* Begin Information provided *

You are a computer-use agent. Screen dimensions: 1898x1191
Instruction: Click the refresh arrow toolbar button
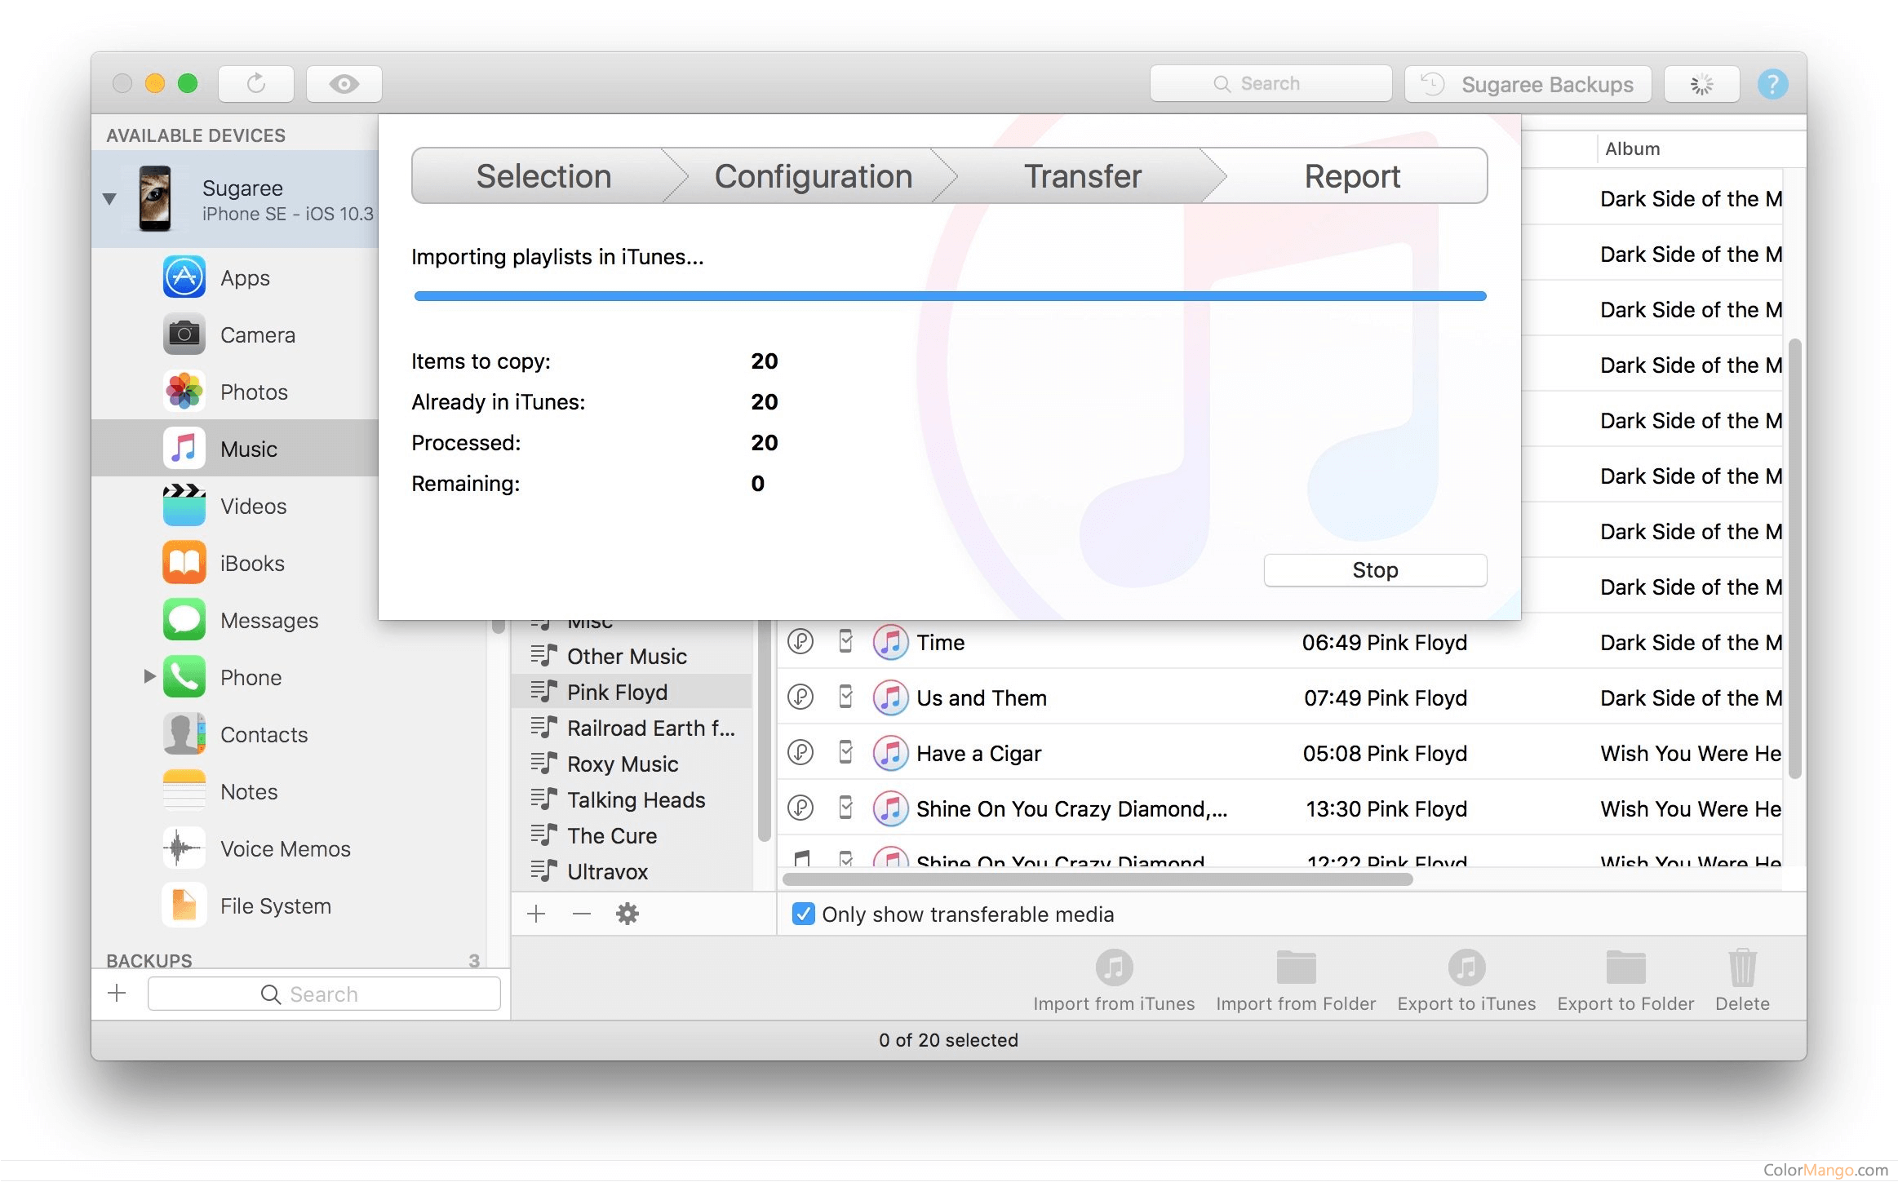tap(256, 84)
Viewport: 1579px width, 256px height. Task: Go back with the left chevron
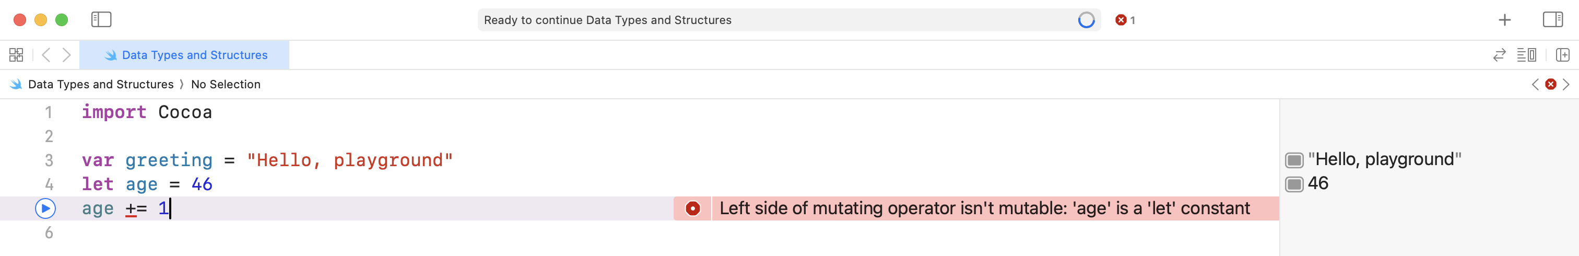(x=46, y=55)
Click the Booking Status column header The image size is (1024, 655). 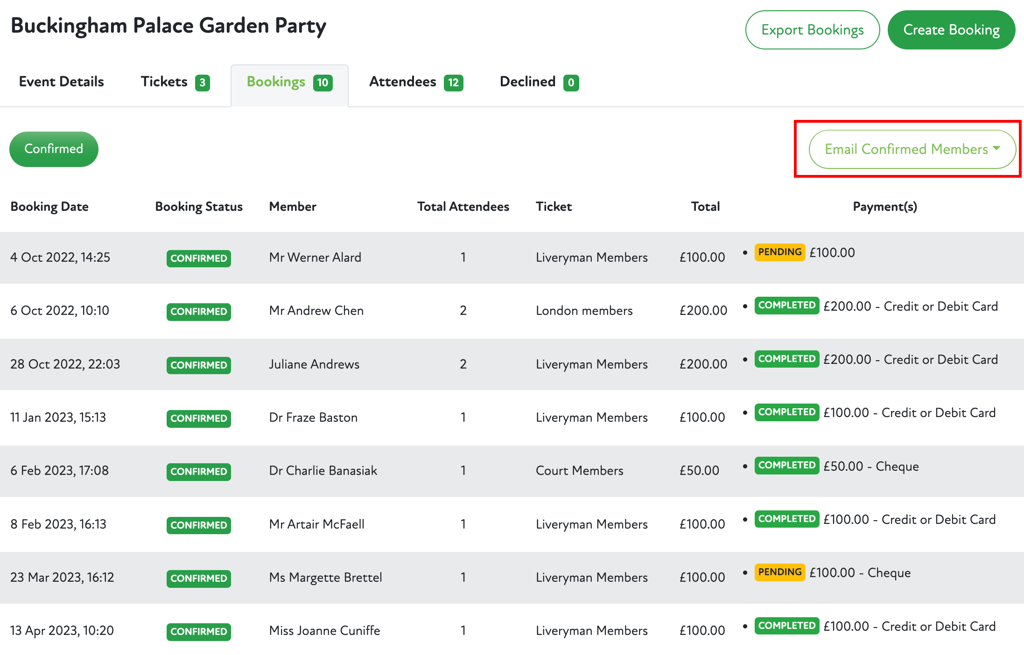click(198, 207)
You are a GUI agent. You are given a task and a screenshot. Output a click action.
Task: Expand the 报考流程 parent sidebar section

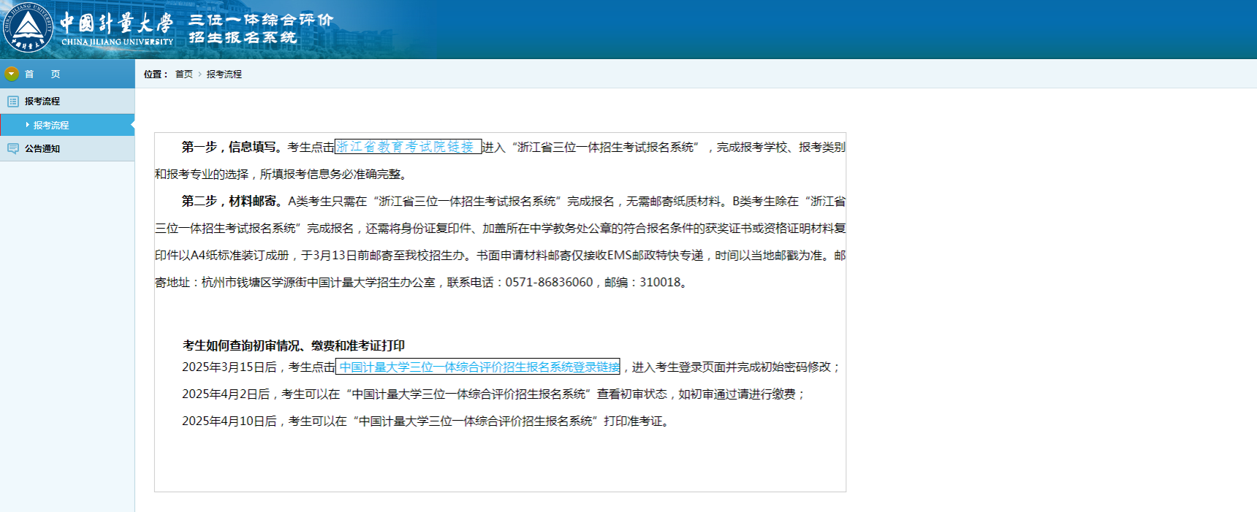(x=42, y=102)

* End Information provided *

# [Work required]
Rewrite the rows from the line with "You are a GUI" through the end of the rows, replacing "sidebar section" with "sidebar menu" and changing nothing else. Omit the pictures from your answer.

# [Answer below]
You are a GUI agent. You are given a task and a screenshot. Output a click action.
Task: Expand the 报考流程 parent sidebar menu

(x=42, y=102)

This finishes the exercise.